Managed Spark on K8S

Following this deployment will give you a full installation of DSS with Spark on Kubernetes, able to natively interact with S3, WASB, ADLS and GS (i.e. the cloud storages of the 3 major cloud providers).

Please note that you can use managed Spark on K8S, even if you use unmanaged K8S clusters

Initial setup

  • Download the dataiku-dss-spark-standalone binary from your usual Dataiku DSS download site
  • Download the dataiku-dss-hadoop-standalone-libs-generic-hadoop3 binary from your usual Dataiku DSS download site
  • Stop DSS
./bin/dss stop
  • Run Hadoop integration to get Parquet and ORC support
./bin/dssadmin install-hadoop-integration -standaloneArchive /PATH/TO/dataiku-dss-hadoop3-standalone-libs-generic...tar.gz
  • Run Spark integration
./bin/dssadmin install-spark-integration -standaloneArchive /PATH/TO/dataiku-dss-spark-standalone....tar.gz -forK8S

Build container images

In order to run Spark workloads on Kubernetes, you need to build Docker images for the executors.

./bin/dssadmin build-base-image --type spark

For more details on building base images and customizing base images, please see Setting up (Kubernetes) and Customization of base images.
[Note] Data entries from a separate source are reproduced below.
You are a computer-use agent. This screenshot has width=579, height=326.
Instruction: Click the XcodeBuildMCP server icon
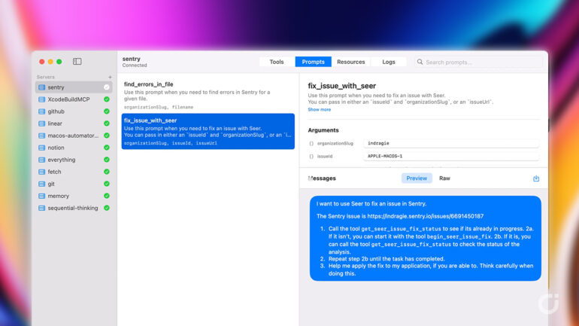click(x=42, y=99)
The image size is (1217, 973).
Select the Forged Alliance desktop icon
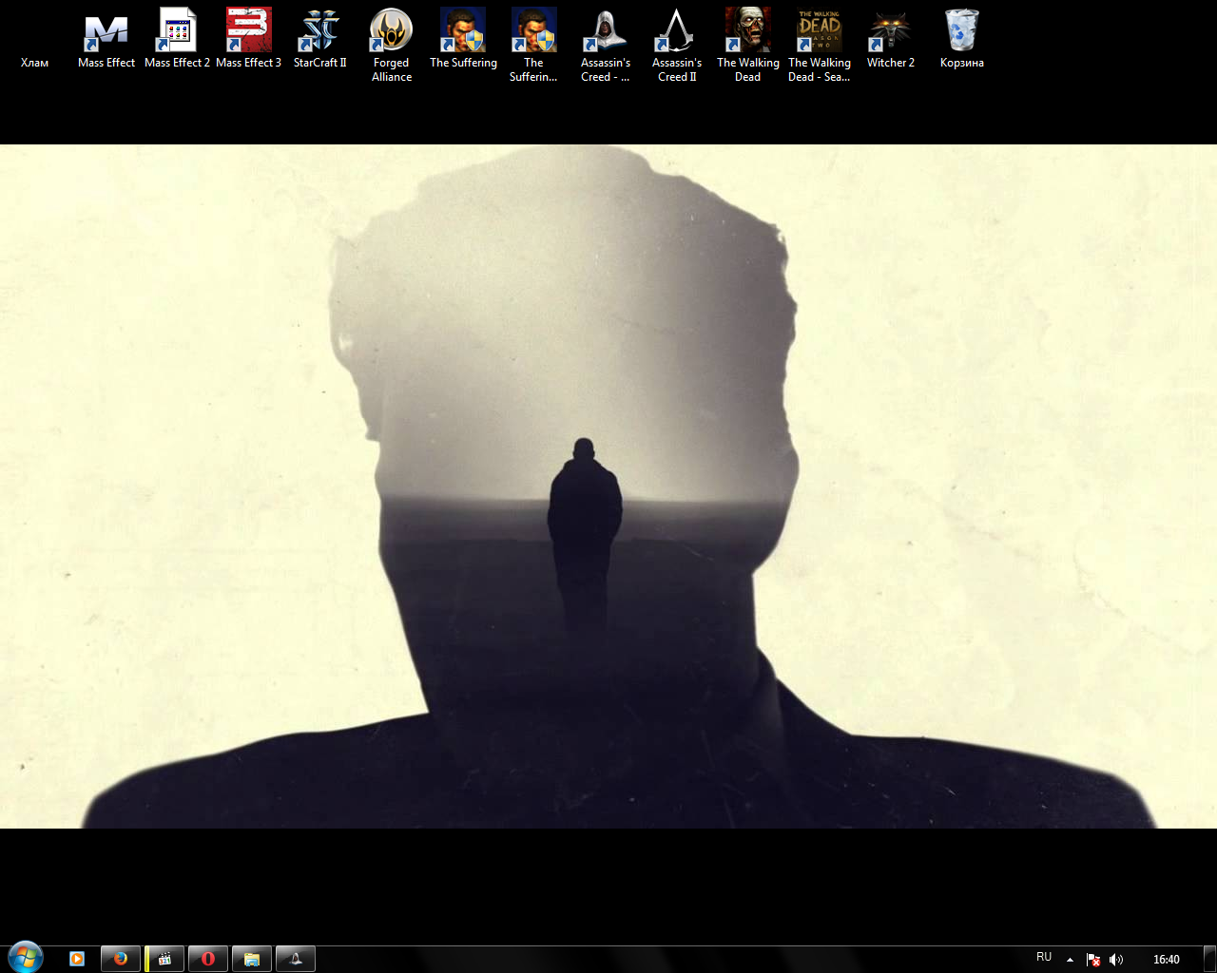(391, 32)
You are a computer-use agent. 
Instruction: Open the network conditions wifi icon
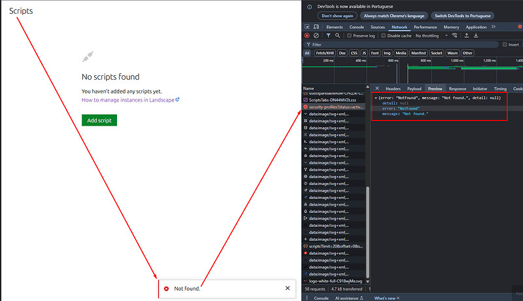coord(454,35)
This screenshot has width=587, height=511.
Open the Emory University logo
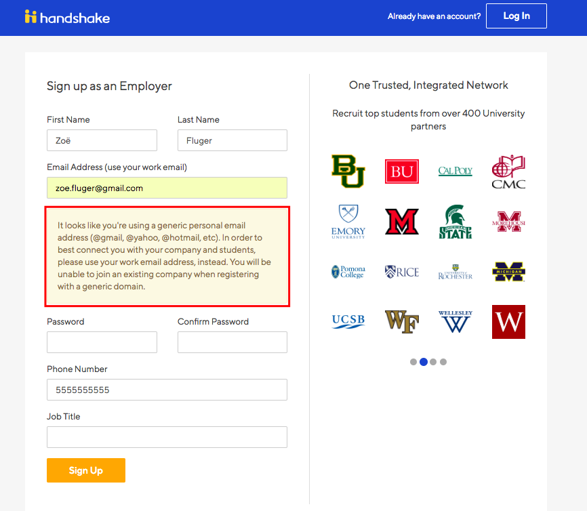[348, 222]

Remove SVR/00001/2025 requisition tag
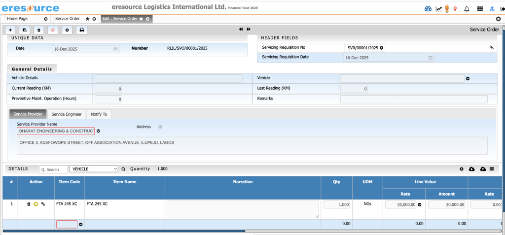pyautogui.click(x=382, y=48)
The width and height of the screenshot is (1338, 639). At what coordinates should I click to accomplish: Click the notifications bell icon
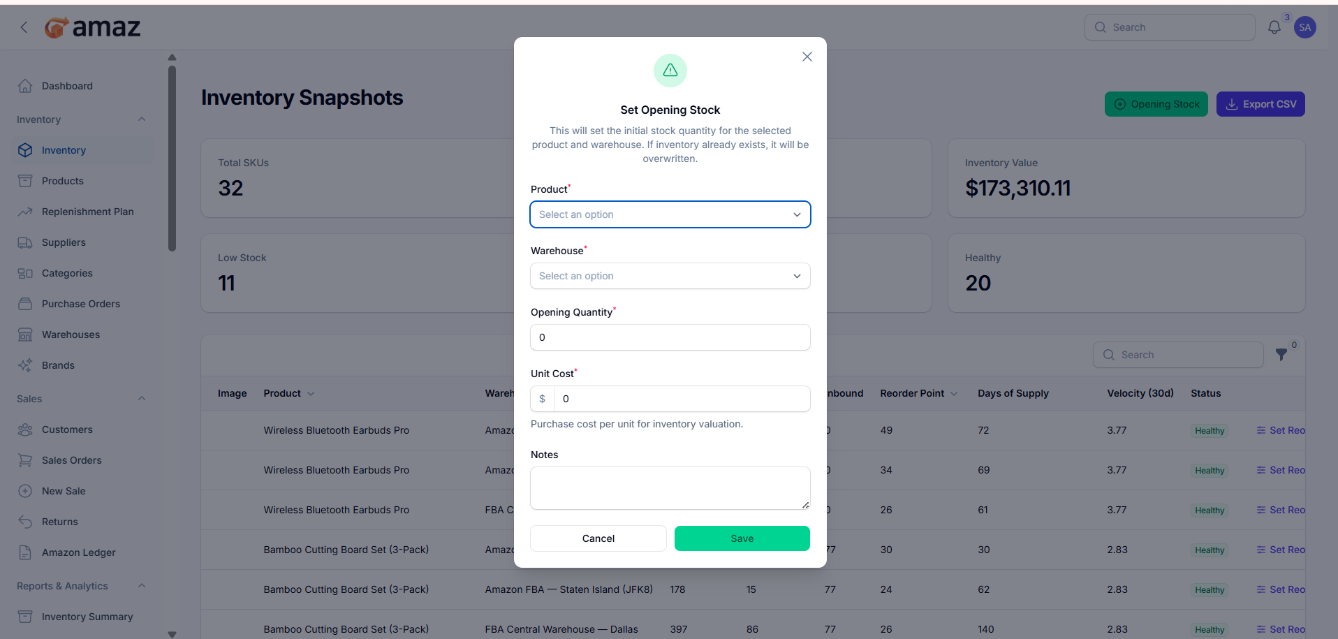click(x=1274, y=27)
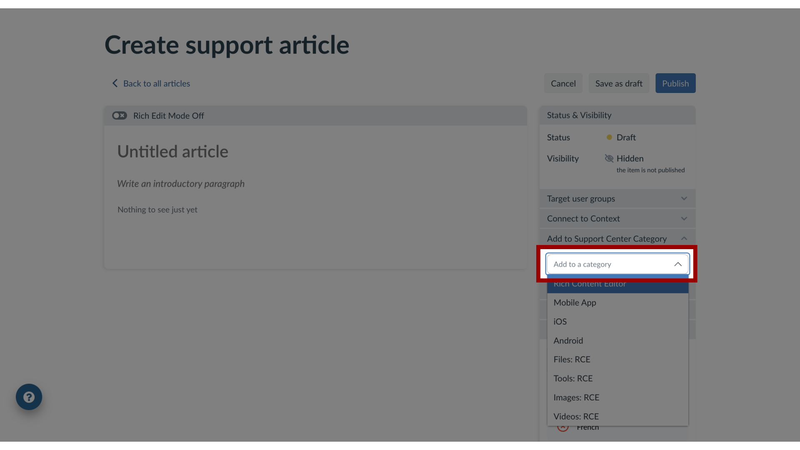The width and height of the screenshot is (800, 450).
Task: Click the Add to Support Center Category collapse icon
Action: point(684,238)
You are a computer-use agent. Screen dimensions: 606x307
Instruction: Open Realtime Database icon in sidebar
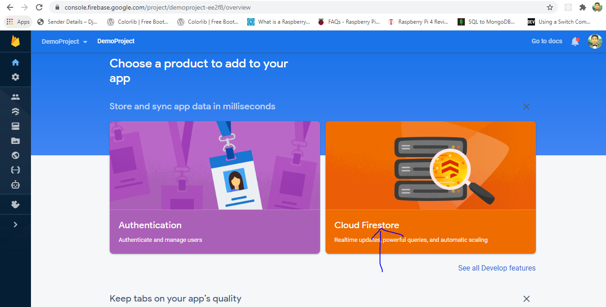(15, 126)
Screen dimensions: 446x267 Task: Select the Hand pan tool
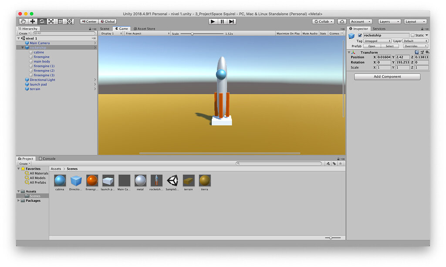[x=23, y=21]
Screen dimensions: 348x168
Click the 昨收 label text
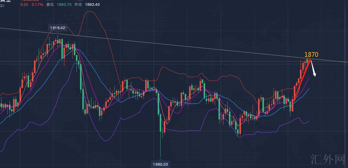78,5
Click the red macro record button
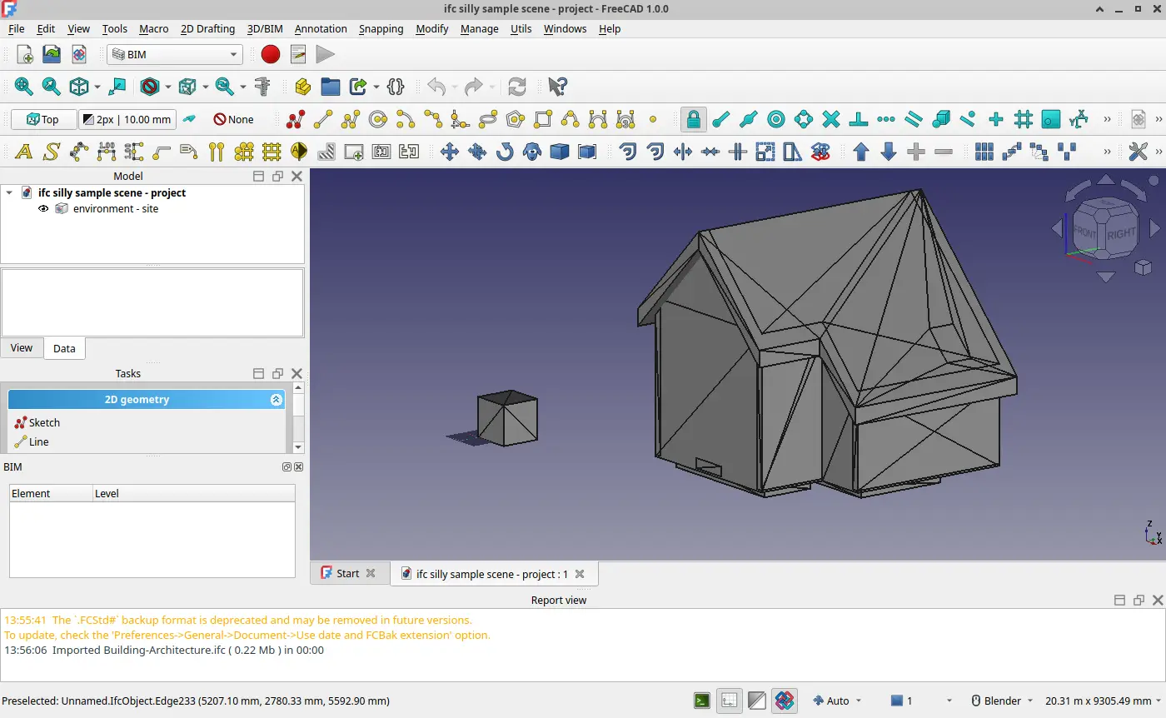The height and width of the screenshot is (718, 1166). point(271,54)
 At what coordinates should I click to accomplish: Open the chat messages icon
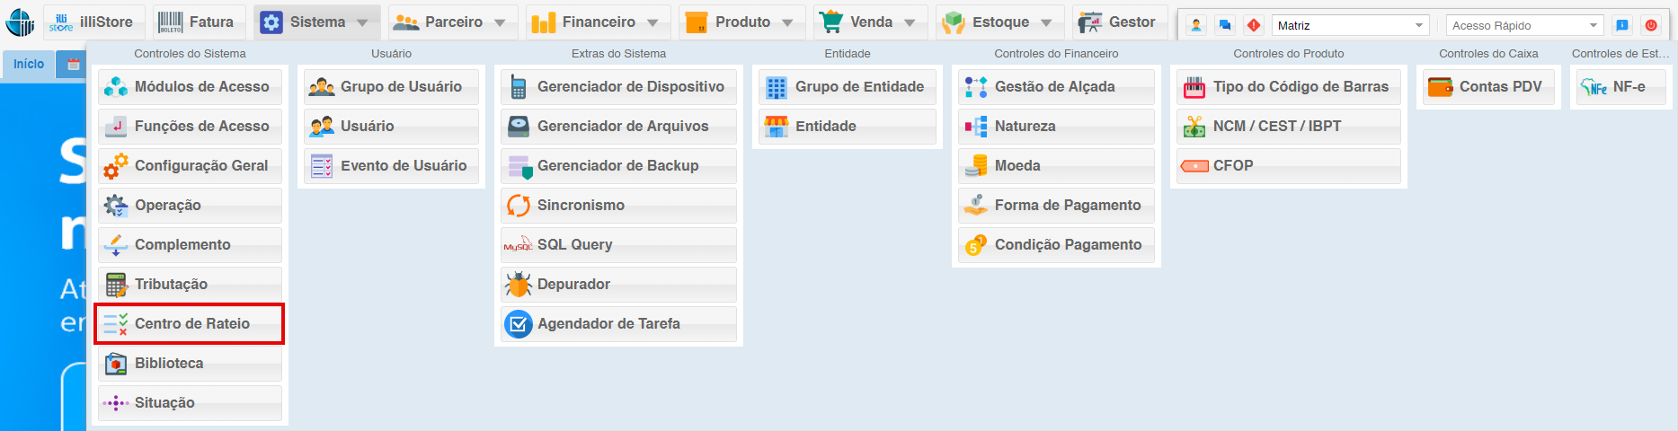(1224, 25)
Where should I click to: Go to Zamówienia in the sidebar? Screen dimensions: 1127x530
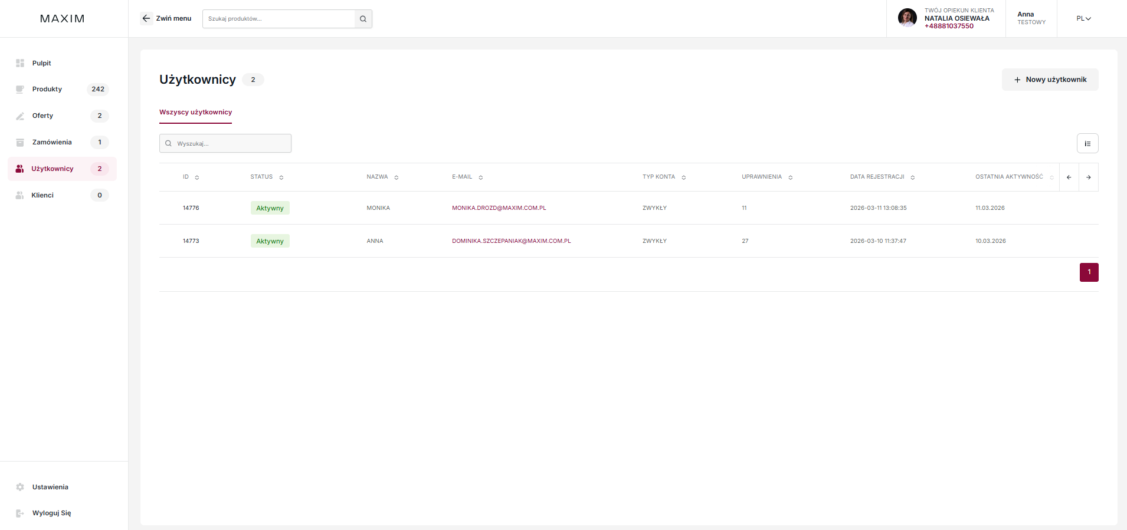[52, 142]
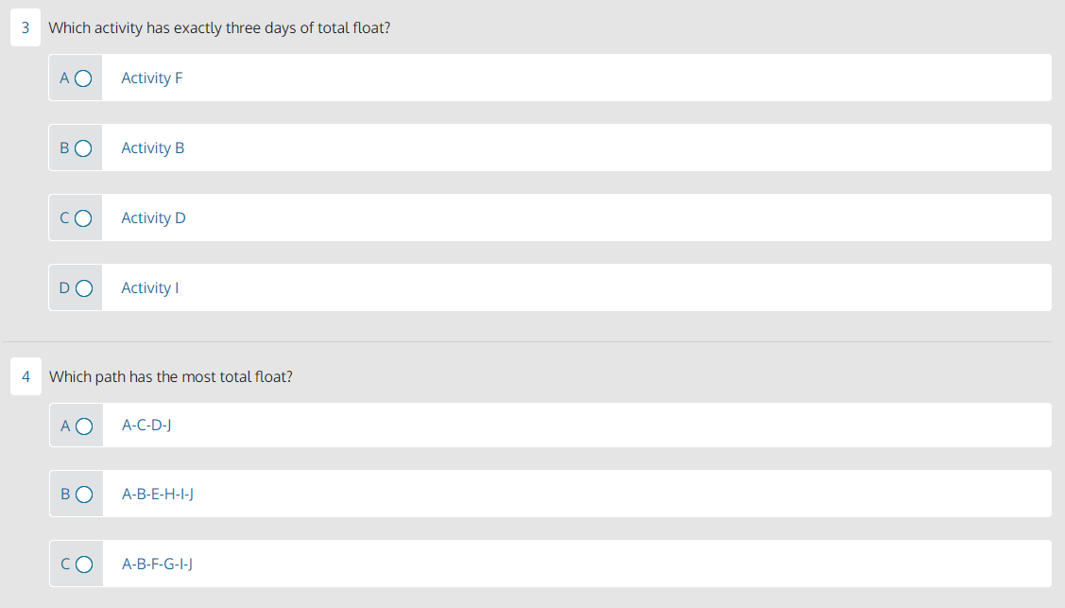The image size is (1065, 608).
Task: Pick the A-C-D-J path answer
Action: (146, 426)

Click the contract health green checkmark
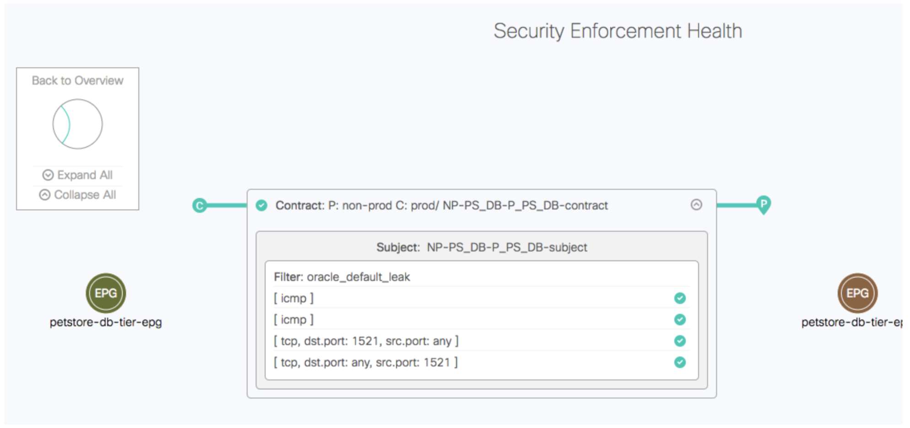pyautogui.click(x=261, y=205)
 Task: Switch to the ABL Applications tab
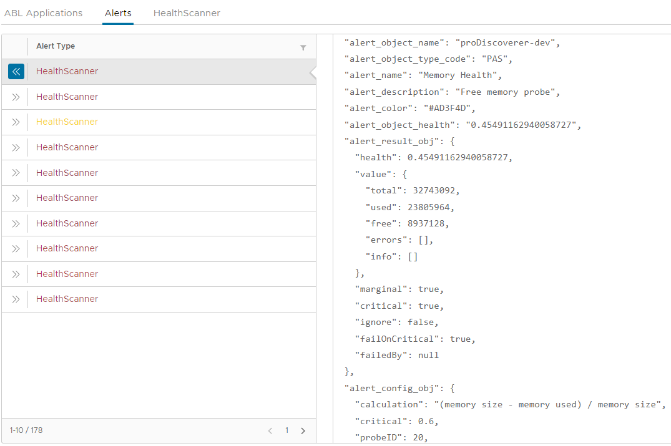click(43, 12)
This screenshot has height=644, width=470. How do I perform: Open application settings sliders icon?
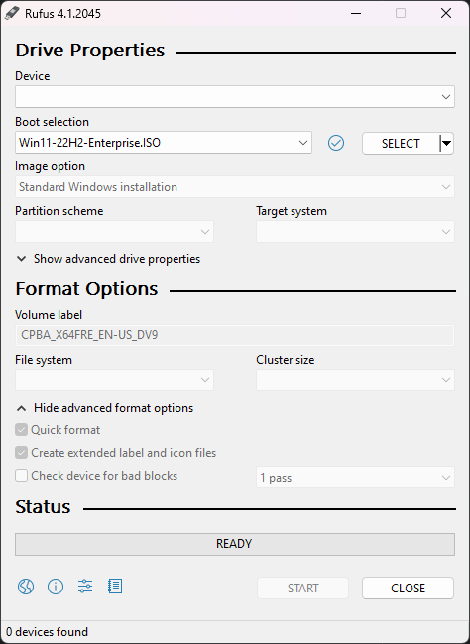85,587
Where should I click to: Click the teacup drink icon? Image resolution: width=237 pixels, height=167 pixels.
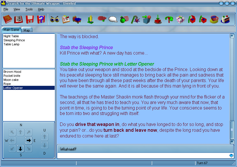pyautogui.click(x=214, y=19)
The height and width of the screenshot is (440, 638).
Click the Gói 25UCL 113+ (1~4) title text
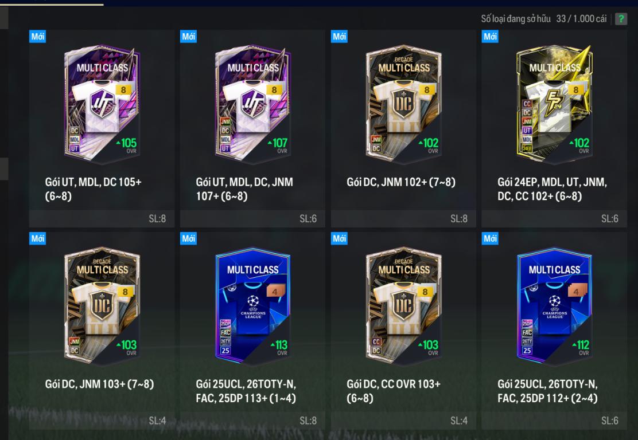click(x=246, y=391)
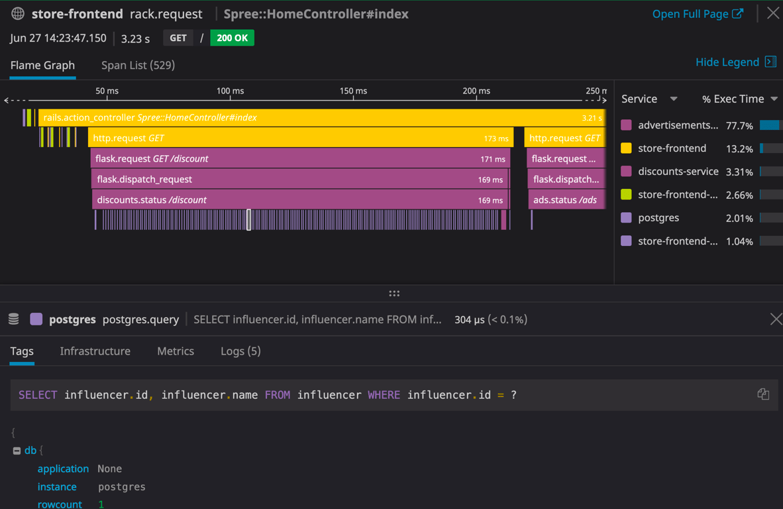
Task: Click the ads.status /ads span
Action: coord(566,200)
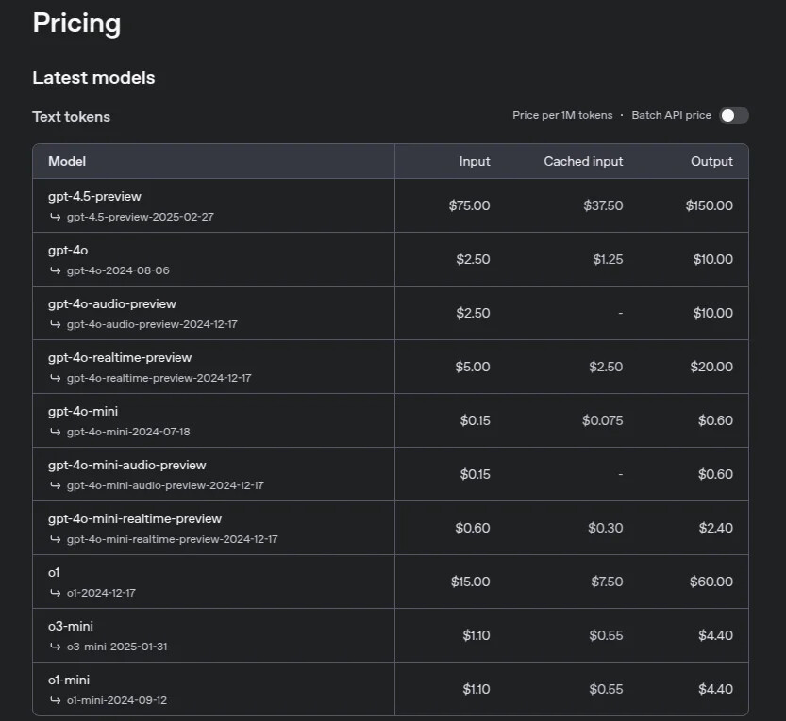
Task: Click the arrow icon beside gpt-4o-audio-preview-2024-12-17
Action: (x=55, y=324)
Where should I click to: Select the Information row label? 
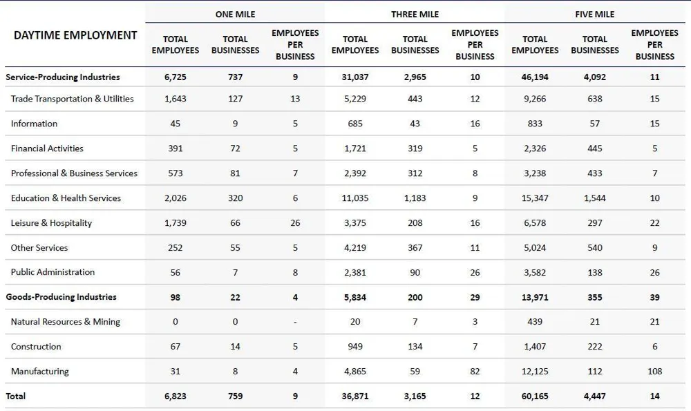(35, 124)
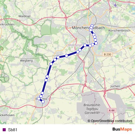Click the Waldniel town label
Viewport: 135px width, 135px height.
click(x=25, y=16)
Setup the named configurations

  • Go to Administration > Spark

  • Repeat the following operations for each named Spark configuration that you want to run on Kubernetes

    • Enable “Managed Spark on K8S”

    • Enter the image registry URL (See Running in containers for more details)

    • Dataiku recommends to create a namespace per user:

      • Set dssns-${dssUserLogin} as namespace
      • Enable “auto-create namespace”
    • Set “Authentication mode” to “Create service accounts dynamically”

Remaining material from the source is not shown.